"
Léna" est une de ces héroînes que peut-être
Joseph Kessel aurait aimé, une de ces femmes qui ne subit pas sa vie, qui a décidé de la vivre, même si fatalement pour cela il lui faudra s'enfoncer dans la plus noire des tragédies.
Mais c'est
Roger Vercel qui, dans ce sombre roman, a donné vie à
Léna Apostolovat, avec toujours cette façon d'insuffler sentiments et émotions qui façonne ses épais personnages.
Comme dans "
capitaine Conan" qui lui vaudra le prix Goncourt en 1934,
Roger Vercel s'inspire ici de son expérience de magistrat-instructeur à la prévôté sur le front d'Orient durant la
première guerre mondiale.
Le rude décor est planté, la Macédoine martyrisée par les grecs, les bulgares, les serbes, les albanais et les turcs.

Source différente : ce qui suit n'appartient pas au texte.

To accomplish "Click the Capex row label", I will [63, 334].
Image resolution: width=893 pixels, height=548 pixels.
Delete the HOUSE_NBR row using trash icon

Le lieutenant Queslain a démissionné de l'aviation par dégoût de tuer en aveugle du haut de ses bombardements.
Blessé dans les tranchées et fait prisonnier, il va être jeté et ballotté dans un convoi à travers l'imbroglio des haines déchaînées alors dans les Balkans.
Léna est la jeune macédonienne, médecin de guerre, qui a soigné Queslain.
Meurtrie dans sa chair par le martyr de son pays, elle va entretenir avec lui, le soldat français, une relation complexe et difficile.
Celle-là même qui lui est inspirée par un nationalisme exacerbé par le devoir, la vengeance et la fatalité.
Ce livre est un roman puissant, même si une certaine hystérisation du personnage de
Léna vient en gâcher quelque peu l'épilogue.
Pourtant, il s'en dégage une forte réflexion pacifiste.
L'horreur et la haine de la guerre y sont décrites de façon réaliste, d'une façon telle qu'elle ne peut avoir été inspirée que dans la moelle et l'instinct d'un véritable combattant meurtri.
Roger Vercel réfute ici tout romantique héroïsme du soldat pour le ramener à la haine, la honte, le dépit, la peur et le désespoir.
Je ne suis pas payé pour raconter des histoires, écrit-il, la guerre est une balance de vies et de morts.
Mais ce roman de
Vercel souffre de quelques longueurs, et d'une certaine confusion dans les haines éprouvées pour qui, du lecteur d'aujourd'hui, ne maîtrise pas ce contexte historique d'Europe centrale.
Cependant la plume de
Vercel, comme à son habitude, est efficace.
Elle peint des paysages, elle brosse des portraits plus réalistes que nature.
Et toujours en dit long sur notre part d'humanité ...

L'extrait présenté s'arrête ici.